> [What the task asks] Select from the records below every line that has the word "profile" in it.

> [Record extracts]
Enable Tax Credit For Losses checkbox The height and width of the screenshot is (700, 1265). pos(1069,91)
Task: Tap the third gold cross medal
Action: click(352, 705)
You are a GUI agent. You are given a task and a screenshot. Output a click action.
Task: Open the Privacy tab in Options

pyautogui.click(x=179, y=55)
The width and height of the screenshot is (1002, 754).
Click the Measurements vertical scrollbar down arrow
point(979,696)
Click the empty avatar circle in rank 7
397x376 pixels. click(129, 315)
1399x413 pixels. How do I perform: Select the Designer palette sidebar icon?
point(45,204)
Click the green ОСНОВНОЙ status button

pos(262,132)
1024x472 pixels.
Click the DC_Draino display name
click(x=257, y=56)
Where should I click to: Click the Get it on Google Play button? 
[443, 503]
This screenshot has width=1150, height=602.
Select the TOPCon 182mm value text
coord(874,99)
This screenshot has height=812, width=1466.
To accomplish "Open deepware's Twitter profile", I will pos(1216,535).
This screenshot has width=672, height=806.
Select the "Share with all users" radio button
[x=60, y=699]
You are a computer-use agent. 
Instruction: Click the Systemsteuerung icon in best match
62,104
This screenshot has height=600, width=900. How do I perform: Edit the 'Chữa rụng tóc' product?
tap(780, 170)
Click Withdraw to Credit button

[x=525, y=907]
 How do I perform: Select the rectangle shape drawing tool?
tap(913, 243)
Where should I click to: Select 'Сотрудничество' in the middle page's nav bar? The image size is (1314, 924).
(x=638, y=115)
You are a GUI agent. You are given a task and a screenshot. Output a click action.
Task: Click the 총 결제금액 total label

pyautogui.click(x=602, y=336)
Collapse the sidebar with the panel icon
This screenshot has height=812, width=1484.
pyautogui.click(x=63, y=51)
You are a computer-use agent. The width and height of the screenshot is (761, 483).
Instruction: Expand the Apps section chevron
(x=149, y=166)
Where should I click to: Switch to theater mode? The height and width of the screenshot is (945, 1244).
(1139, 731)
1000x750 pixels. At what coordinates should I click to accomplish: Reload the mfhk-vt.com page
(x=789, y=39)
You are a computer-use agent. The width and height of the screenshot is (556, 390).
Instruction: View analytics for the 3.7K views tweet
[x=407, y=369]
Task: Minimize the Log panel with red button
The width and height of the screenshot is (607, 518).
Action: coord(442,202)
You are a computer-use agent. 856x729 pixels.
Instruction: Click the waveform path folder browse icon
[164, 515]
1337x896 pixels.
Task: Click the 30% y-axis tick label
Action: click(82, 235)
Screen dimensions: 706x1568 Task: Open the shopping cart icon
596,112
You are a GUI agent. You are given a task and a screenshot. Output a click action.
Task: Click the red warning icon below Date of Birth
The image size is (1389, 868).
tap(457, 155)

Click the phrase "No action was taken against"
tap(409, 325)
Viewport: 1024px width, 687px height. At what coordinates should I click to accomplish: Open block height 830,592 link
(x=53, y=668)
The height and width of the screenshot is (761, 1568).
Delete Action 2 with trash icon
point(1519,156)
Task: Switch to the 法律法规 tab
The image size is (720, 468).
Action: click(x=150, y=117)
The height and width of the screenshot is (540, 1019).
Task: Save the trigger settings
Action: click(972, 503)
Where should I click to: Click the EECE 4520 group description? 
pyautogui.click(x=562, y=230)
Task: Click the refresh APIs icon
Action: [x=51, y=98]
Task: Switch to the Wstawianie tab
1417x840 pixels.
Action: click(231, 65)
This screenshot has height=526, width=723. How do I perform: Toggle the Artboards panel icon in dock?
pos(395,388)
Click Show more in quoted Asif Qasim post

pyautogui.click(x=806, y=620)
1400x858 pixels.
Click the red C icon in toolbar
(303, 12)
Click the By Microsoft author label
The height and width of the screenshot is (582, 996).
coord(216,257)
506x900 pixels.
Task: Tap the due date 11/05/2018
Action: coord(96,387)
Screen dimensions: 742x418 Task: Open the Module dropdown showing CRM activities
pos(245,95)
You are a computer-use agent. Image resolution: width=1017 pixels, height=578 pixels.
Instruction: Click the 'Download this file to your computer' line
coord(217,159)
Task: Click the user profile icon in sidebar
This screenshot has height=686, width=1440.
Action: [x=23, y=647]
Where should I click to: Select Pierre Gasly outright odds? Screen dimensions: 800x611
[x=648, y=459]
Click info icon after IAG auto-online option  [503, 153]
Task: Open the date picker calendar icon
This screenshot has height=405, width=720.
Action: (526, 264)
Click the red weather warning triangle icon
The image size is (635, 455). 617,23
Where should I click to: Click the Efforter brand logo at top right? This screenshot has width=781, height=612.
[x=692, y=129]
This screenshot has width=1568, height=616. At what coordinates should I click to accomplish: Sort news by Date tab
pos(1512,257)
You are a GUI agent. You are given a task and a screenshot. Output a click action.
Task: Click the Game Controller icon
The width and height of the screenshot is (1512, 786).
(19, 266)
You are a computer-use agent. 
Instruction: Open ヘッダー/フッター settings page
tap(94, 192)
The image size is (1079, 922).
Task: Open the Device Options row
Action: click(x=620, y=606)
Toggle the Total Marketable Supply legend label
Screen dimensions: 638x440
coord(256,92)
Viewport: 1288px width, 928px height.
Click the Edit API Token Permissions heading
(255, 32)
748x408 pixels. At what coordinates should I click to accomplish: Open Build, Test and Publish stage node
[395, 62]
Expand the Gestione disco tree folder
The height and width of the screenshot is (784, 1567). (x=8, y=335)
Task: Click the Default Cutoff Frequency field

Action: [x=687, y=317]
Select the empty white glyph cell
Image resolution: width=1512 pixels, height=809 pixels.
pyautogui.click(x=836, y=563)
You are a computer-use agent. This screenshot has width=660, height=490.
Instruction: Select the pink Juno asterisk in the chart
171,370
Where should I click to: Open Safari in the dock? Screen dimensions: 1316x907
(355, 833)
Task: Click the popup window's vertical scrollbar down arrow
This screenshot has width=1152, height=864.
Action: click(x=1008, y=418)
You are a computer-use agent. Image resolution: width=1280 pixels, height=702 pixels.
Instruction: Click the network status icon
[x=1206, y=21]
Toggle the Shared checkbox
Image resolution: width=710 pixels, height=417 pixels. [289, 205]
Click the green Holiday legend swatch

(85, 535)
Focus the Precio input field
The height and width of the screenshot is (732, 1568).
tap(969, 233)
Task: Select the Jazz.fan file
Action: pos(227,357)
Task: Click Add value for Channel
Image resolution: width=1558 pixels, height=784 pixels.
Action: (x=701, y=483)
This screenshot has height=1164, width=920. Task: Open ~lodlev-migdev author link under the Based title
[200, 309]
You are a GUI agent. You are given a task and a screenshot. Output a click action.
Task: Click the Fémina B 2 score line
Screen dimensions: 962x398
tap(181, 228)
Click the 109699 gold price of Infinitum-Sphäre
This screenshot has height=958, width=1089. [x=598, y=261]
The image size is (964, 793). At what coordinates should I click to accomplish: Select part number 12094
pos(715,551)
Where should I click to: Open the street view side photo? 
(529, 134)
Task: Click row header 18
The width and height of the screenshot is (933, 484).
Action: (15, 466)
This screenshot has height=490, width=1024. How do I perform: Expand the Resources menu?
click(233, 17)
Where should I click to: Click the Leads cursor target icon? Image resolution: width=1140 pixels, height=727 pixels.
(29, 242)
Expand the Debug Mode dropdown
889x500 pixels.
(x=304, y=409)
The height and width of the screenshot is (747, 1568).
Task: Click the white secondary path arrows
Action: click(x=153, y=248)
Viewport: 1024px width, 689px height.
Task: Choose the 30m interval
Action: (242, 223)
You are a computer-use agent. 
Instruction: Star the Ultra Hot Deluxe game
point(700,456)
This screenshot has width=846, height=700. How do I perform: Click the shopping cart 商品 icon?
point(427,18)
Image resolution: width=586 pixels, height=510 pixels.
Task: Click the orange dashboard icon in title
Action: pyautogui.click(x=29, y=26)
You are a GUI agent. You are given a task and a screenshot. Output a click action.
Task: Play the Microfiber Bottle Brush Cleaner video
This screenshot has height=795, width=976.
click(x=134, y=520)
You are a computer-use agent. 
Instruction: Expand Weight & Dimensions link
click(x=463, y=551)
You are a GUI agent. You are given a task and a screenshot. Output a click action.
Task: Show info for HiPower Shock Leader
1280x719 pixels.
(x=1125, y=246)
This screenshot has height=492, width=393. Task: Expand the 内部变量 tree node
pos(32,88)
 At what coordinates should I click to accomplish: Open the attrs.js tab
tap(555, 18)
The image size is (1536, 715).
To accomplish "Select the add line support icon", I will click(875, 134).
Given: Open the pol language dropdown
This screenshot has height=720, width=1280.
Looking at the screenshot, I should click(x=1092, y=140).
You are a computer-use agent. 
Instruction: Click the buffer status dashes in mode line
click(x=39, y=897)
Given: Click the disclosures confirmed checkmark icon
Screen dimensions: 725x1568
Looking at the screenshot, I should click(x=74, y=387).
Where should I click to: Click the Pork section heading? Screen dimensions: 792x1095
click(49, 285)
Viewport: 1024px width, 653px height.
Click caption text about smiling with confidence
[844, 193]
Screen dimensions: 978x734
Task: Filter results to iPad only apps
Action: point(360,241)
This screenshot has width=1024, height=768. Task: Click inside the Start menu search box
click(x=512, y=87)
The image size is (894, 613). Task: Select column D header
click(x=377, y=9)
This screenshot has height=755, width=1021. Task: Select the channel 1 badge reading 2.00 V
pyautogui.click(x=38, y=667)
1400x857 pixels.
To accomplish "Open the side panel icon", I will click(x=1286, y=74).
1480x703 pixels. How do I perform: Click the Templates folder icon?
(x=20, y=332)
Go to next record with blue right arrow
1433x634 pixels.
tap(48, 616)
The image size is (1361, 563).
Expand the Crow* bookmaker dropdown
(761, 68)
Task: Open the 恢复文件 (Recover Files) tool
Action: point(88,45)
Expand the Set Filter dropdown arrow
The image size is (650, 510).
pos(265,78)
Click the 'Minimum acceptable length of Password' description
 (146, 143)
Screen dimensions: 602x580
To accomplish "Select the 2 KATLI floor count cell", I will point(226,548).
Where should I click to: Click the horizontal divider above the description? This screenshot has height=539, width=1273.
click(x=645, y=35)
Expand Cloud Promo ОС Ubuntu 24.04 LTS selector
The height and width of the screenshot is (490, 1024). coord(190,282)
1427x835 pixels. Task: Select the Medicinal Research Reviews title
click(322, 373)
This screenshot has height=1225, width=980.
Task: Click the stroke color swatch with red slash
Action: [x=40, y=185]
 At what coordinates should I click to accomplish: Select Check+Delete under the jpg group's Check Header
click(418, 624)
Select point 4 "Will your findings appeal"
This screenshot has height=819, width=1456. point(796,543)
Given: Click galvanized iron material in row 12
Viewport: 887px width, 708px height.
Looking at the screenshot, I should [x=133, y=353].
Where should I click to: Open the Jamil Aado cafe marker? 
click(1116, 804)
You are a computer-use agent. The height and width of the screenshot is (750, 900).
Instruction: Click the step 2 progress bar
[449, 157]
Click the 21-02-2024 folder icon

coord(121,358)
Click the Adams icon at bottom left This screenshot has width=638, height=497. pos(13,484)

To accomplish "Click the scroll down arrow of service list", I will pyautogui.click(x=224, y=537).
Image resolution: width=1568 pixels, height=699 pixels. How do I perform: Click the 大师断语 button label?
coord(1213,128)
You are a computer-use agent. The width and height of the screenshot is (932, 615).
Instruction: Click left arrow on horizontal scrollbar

> [Response]
To accomplish "Open deepware's Twitter profile", I will pos(1216,535).
Task: Click the user profile icon in sidebar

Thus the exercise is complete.